The midst of May: nature’s parade. My son, mock-revising (and himself a biological marvel, inching ever upward to the sun), enthuses at the brilliance of plants – every leaf a factory at peak, puffing out its perfect equation of elements.
This photosynthetic month is ideal for discovering the Savernake – seven square miles of antique woodland and perhaps our most precious scrap of primeval forest. Hitherto, my encounters with this enchanted plateau have been limited to rushing through the verdant corridor of the A346 on my way to Salisbury: dodging cadavers of deer and the portly tangle of the Big Belly Oak, reputedly the nation’s oldest. This behemoth is thought to be eleven hundred years old, having cracked through its acorn when the Anglo-Saxon kingdoms finally united under King Athelstan, in whose annals the forest is first recorded – as ‘Safernoc’. Like a snarling cyclops, restrained by a steel collar to prevent it collapsing (or running amok), the Big Belly is an icon of England, and roughly the same vintage. Its shock of leaves in spring brings to mind lines from George Herbert: ‘and now in age I bud again: who would have thought my shrivelled heart could have recovered greenness?’.
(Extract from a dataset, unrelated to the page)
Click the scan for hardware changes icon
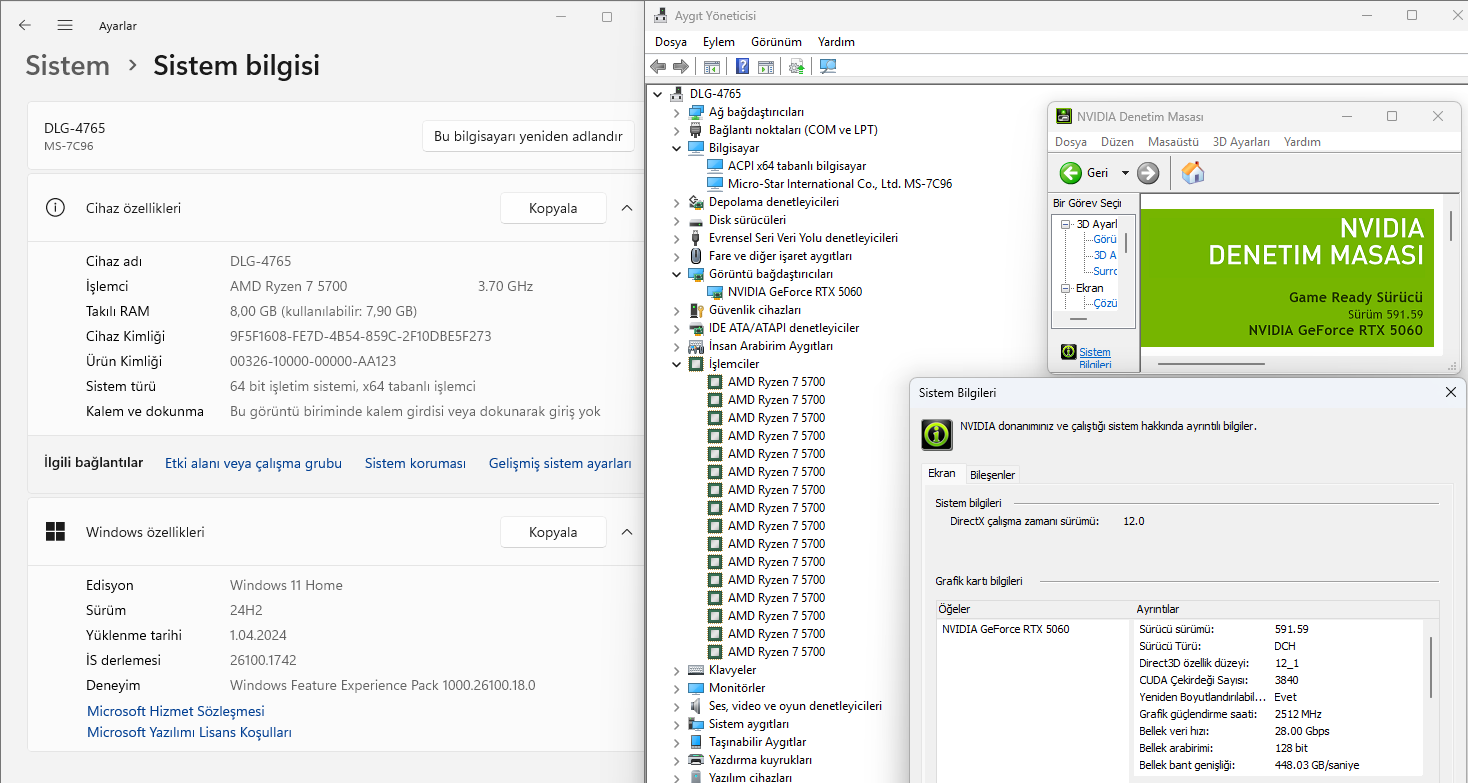The height and width of the screenshot is (783, 1468). click(827, 67)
Today, though, I am drawn deeper in – through the trees to a chapel of ease. St Katherine’s Church, perched like a nesting box in the north-eastern branches of the forest. This pocket cathedral, consecrated in 1861, is a woodland glade in stone, sharing the Savernake’s spirit of stilled anticipation: as if before the starting pistol. When, at the end of the Second World War, an ammunition store hidden close by exploded, nearly every window was blasted out and the walls so badly weakened that a diocesan committee suggested St Katherine’s be demolished. Yet here she remains, unshattered.
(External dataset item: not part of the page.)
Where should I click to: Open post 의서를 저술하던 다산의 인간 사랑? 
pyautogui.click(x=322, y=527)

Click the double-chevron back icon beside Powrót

Red-bricked relics in various stages of decay decorate the lanes hereabouts: the former Forest Hotel, whose last guests left in the late nineties, remnants of the high and low level rail stations (the platform of the former now a sunken garden) and corroded gateways to absent avenues. The Savernake has stayed privately-owned since 1548, when granted to the Seymour family of Wolfhall – favoured as a hunting lodge by Henry VIII when pursuing his dubious quarry. Although the original hall wasted away soon after that other obese oak, a sole stained window was recovered and illuminates Great Bedwyn Church, all Tudor flowers and faded feathers. Hilary Mantel’s dazzling novels have sparked such interest in the site that the current, crumbling pile at Wolfhall Farm now bristles with archaeologists. I watched them briefly: waist deep in the Seymour sewer system, brushing off the rock of ages.
At its largest extent in the thirteenth century, the Savernake Forest covered an area ten times its present patch – reaching to Hungerford in the east and south nearly as far as Salisbury Plain – becoming so large that, in order to prevent it merging with the other eight Wiltshire forests into one arboreal conurbation, two clauses in the Magna Carta were needed explicitly to limit its spread. By the time Capability Brown arranged his scheme of radial parades and pleasing bowers, the forest had been pollarded down to pretty much its present size.
A very human wilderness, then. Yet wild it is, nevertheless – and if men and women withdrew, an unbound Savernake would soon reclaim whatever ground has been lost. Its oldest oaks provoke an awe bordering on fear, certainly. Strolling up Long Harry – a path worth walking for the name alone – I approach the Cathedral Oak, a spreading millennial with a hide like Durer’s rhinoceros. Before its chancel of branches you can either stand, transfixed, or slowly retreat.